SET OF TASKS >>
A. In the article on the Kaveri jet engine, in what year was the Kaveri project formally sanctioned?
B. From the article on the Kaveri jet engine, copy the text verbatim from "The cause is" up to and including "in institutional inertia.".

PASSAGE >>
RonitBisht
In a scathing The Print column published on 10 December 2025, Admiral Arun Prakash (Retd), the former Chief of Naval Staff and a distinguished strategic thinker, has delivered a stark indictment of India’s aviation establishment.
His assessment is grim: despite ambitious rhetoric surrounding the fifth-generation Advanced Medium Combat Aircraft (AMCA) and the Twin-Engine Deck-Based Fighter (TEDBF), both programmes remain effectively grounded.
The cause is not a lack of funding or desire, but a 39-year-old failure that continues to haunt the Defence Research and Development Organisation (DRDO): the inability to produce a functional indigenous jet engine.
The Kaveri Stagnation: Four Decades of Missed DeadlinesThe heart of the crisis lies with the GTX-35VS Kaveri programme. Initiated by the DRDO's Gas Turbine Research Establishment (GTRE) in 1986—and formally sanctioned in 1989—the project was intended to power India’s Light Combat Aircraft (Tejas). Instead, it has become a case study in institutional inertia.
Admiral Prakash points out that after nearly four decades and the expenditure of billions of rupees, the Kaveri remains unfit for combat application.
Although first bench-tested in 1996, the engine has suffered from persistent technical setbacks, including thrust deficits, overheating turbine blades, and unreliable digital control systems. Every technical failure has been met not with a solution, but with a revised timeline that quietly shifts targets into the next decade.

MATERIAL SUPPLIED >>
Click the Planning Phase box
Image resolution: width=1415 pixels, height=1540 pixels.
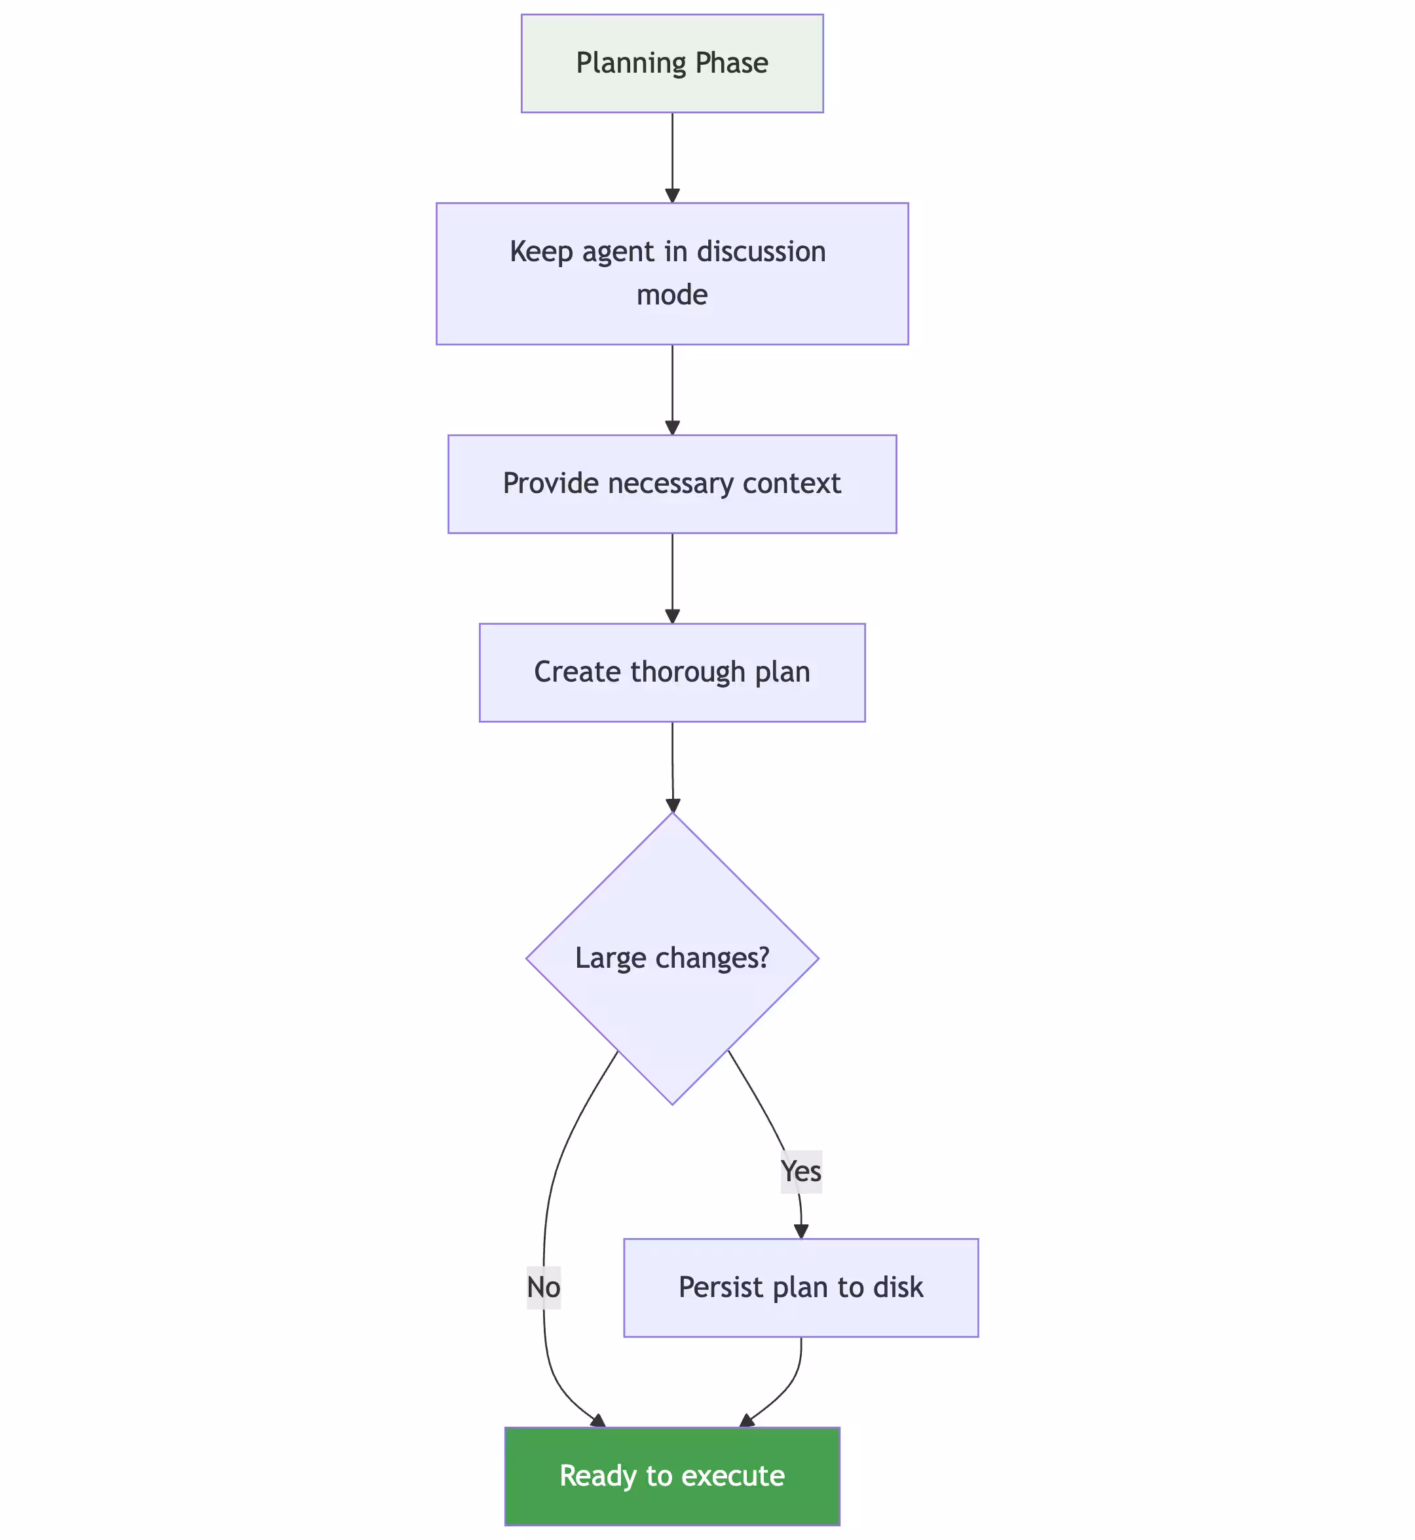(x=671, y=64)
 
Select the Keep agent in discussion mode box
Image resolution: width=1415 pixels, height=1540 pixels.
(x=671, y=273)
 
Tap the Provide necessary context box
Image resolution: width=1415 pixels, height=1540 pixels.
(x=671, y=484)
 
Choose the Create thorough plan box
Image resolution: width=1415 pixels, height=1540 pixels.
(x=671, y=672)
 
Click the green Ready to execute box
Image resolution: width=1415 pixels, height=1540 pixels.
(x=671, y=1476)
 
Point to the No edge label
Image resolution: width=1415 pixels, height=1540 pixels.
(x=543, y=1287)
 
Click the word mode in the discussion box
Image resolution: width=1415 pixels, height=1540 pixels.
(x=671, y=295)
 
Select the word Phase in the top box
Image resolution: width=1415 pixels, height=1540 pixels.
(x=732, y=64)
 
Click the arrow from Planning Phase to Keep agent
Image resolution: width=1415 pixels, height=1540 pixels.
(x=672, y=157)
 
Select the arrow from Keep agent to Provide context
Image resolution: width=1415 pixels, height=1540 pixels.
(x=672, y=389)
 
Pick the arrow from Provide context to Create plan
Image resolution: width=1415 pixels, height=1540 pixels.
(x=672, y=578)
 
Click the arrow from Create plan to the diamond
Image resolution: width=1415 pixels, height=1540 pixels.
(x=672, y=765)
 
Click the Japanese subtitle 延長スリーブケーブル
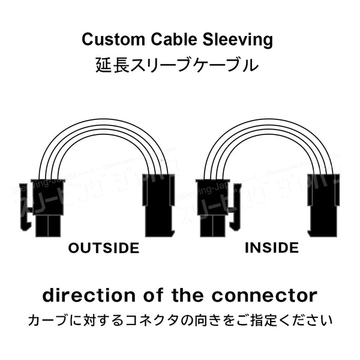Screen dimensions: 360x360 (x=177, y=64)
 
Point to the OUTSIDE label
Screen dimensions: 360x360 (x=103, y=248)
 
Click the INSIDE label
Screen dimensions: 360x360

REPLIES >>
A. 1989

B.
The cause is not a lack of funding or desire, but a 39-year-old failure that continues to haunt the Defence Research and Development Organisation (DRDO): the inability to produce a functional indigenous jet engine.
The Kaveri Stagnation: Four Decades of Missed DeadlinesThe heart of the crisis lies with the GTX-35VS Kaveri programme. Initiated by the DRDO's Gas Turbine Research Establishment (GTRE) in 1986—and formally sanctioned in 1989—the project was intended to power India’s Light Combat Aircraft (Tejas). Instead, it has become a case study in institutional inertia.